Short problem:
Return this entire listing line for line, without changing a single character.

Material supplied:

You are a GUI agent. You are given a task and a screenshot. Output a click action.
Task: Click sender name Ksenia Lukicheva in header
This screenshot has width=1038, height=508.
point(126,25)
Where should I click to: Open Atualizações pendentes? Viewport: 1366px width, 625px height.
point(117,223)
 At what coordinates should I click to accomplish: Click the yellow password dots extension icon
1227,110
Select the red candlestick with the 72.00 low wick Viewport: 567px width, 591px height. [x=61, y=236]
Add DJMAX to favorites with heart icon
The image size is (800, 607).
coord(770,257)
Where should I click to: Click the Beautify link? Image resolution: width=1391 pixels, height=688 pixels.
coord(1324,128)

Exercise solution:
You are a GUI agent. You are given a task and a screenshot. Output a click action.
Task: Click sender name Ksenia Lukicheva in header
This screenshot has width=1038, height=508.
point(126,25)
Where should I click to: Open Atualizações pendentes? Viewport: 1366px width, 625px height.
point(117,223)
 At what coordinates should I click to accomplish: Click the yellow password dots extension icon
1227,110
Select the red candlestick with the 72.00 low wick Viewport: 567px width, 591px height. [x=61, y=236]
Add DJMAX to favorites with heart icon
The image size is (800, 607).
coord(770,257)
Where should I click to: Click the Beautify link? Image resolution: width=1391 pixels, height=688 pixels.
coord(1324,128)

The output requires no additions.